(WHAT YOU ARE ASKED TO DO) Reproduce verbatim the stretch of lines from the line containing "Given: Click the £190,000 price value" through the line containing "[x=453, y=381]", and omit the pictures from your answer.

(PROVIDED DATA)
▼

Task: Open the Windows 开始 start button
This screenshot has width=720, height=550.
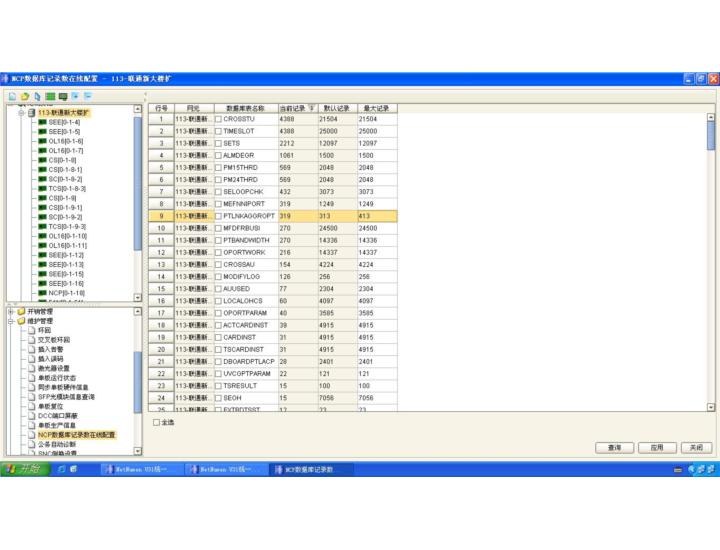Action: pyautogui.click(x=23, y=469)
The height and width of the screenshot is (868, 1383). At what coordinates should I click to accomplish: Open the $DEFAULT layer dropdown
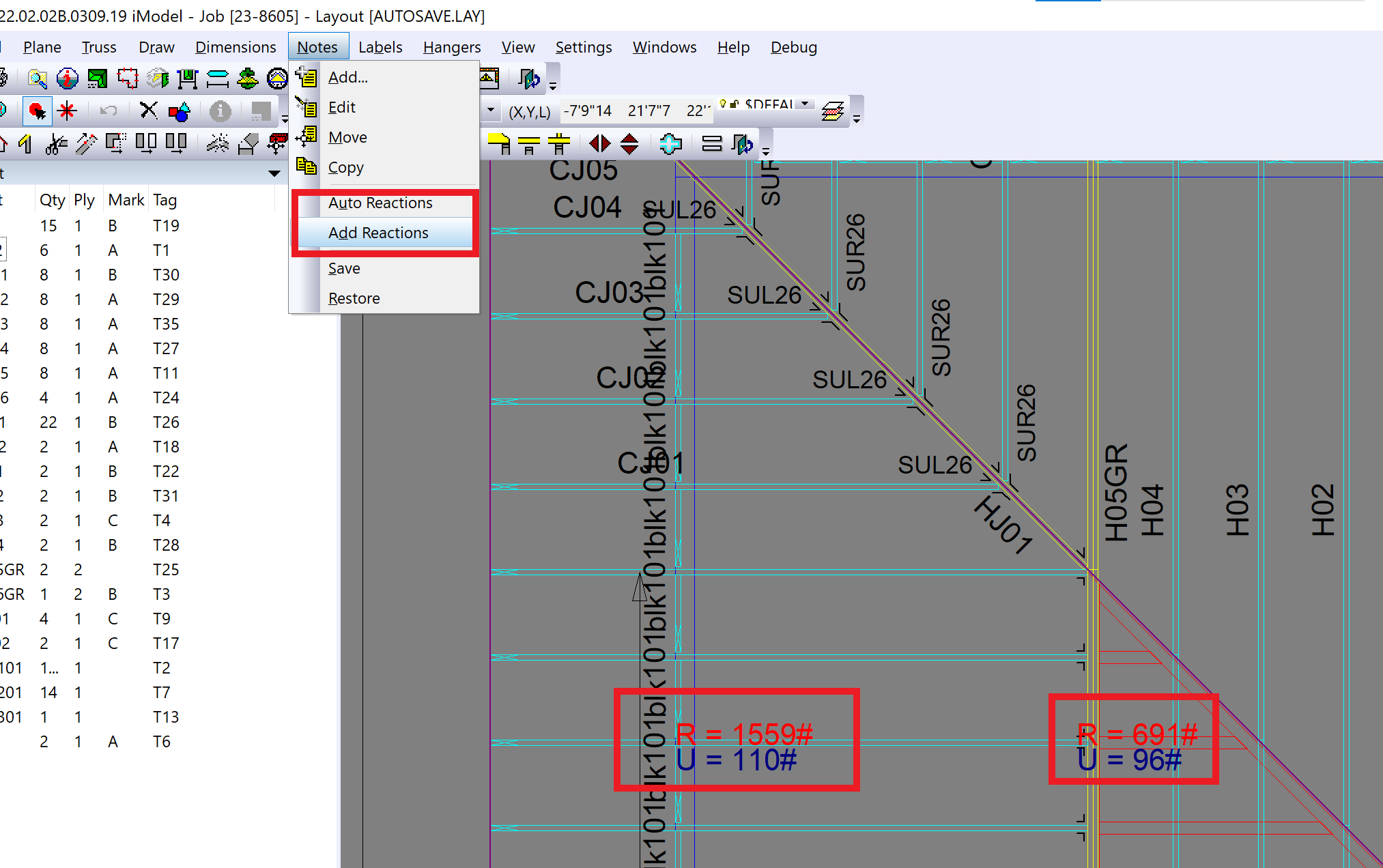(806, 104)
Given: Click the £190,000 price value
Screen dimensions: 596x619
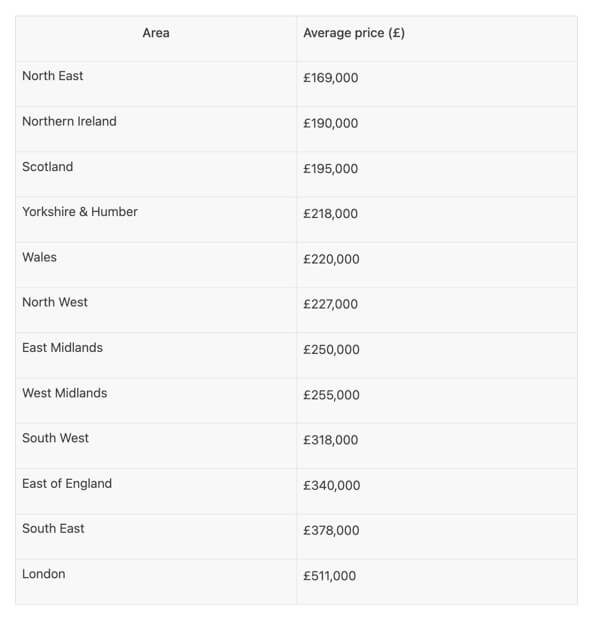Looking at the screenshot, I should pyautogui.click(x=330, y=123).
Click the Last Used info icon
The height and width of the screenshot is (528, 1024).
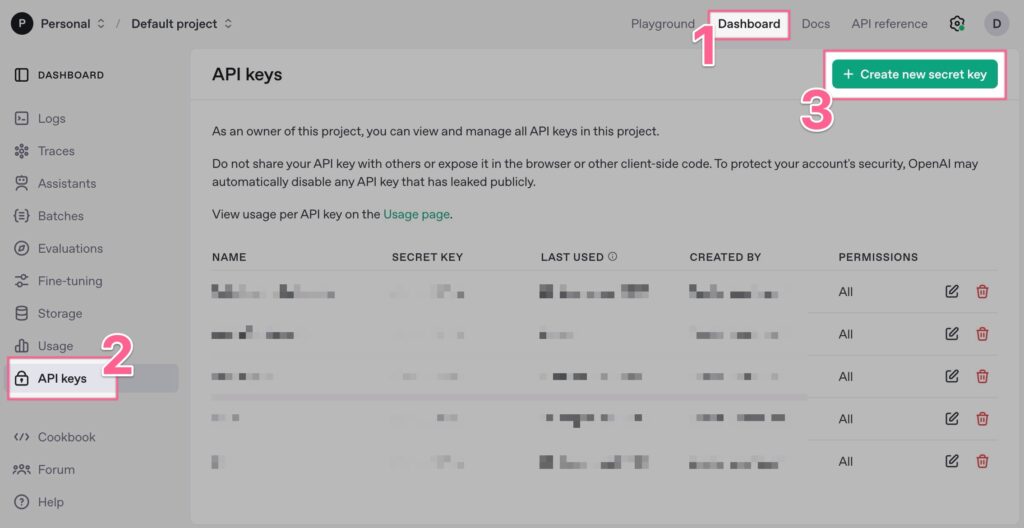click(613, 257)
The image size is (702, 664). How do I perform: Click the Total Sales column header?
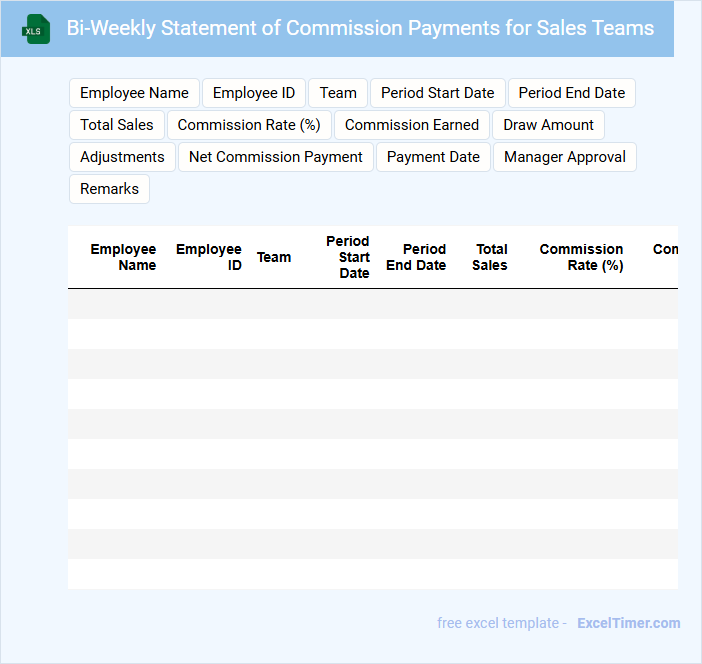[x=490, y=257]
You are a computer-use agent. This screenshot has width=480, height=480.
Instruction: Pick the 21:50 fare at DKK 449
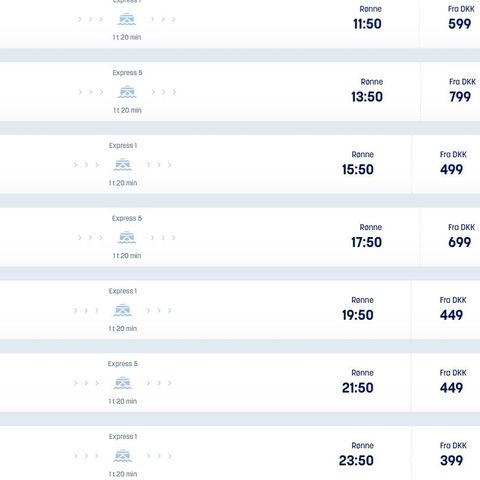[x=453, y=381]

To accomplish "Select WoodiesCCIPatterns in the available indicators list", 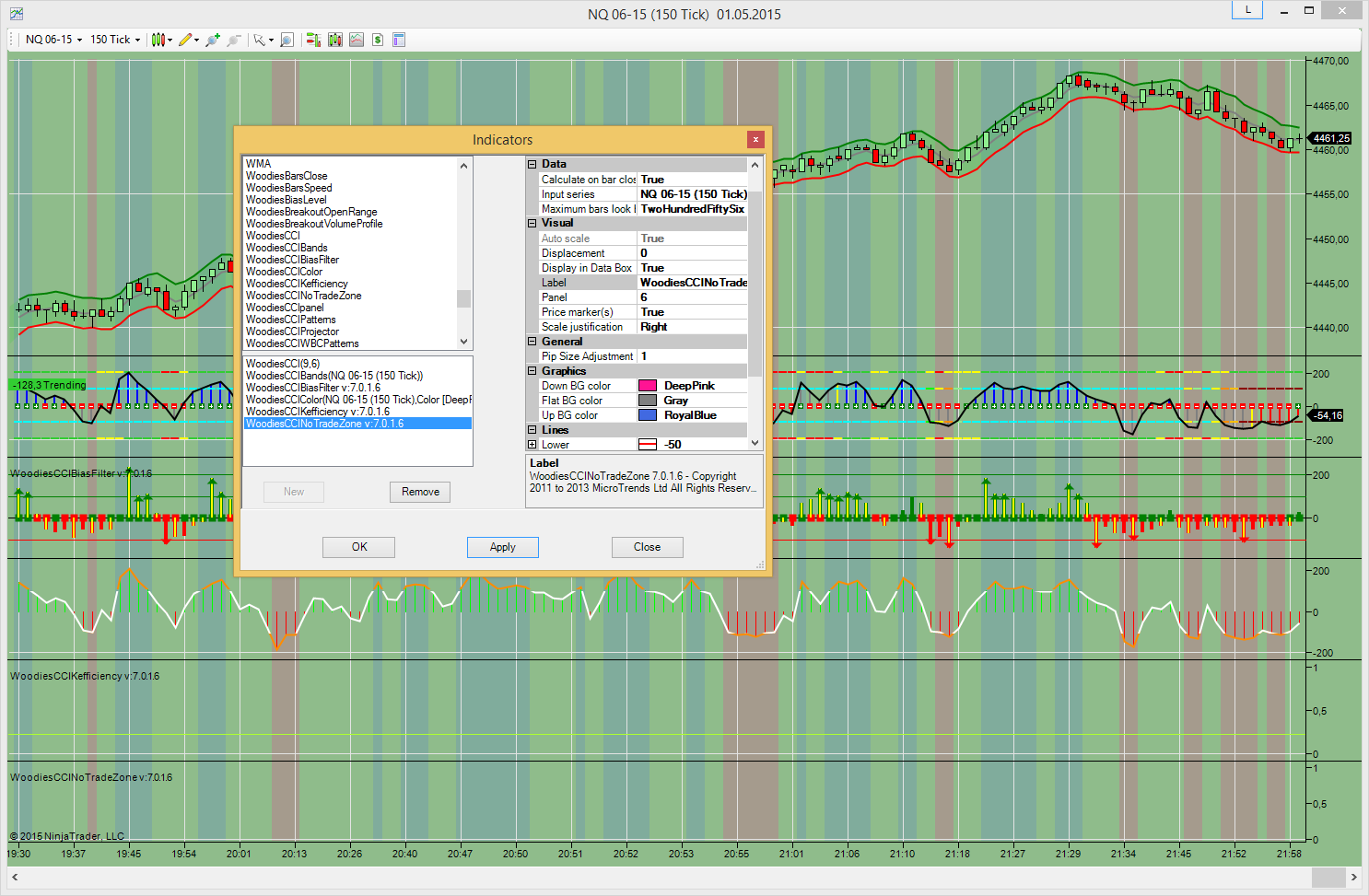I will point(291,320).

▲

(FULL RESPONSE)
Given: Click the £190,000 price value
Screen dimensions: 596x619
Looking at the screenshot, I should pyautogui.click(x=330, y=123).
Click the Last Used info icon
The height and width of the screenshot is (528, 1024).
click(613, 257)
The image size is (702, 664). How do I perform: Click the Total Sales column header?
[x=490, y=257]
You are a computer-use agent. This screenshot has width=480, height=480.
Instruction: Pick the 21:50 fare at DKK 449
[x=453, y=381]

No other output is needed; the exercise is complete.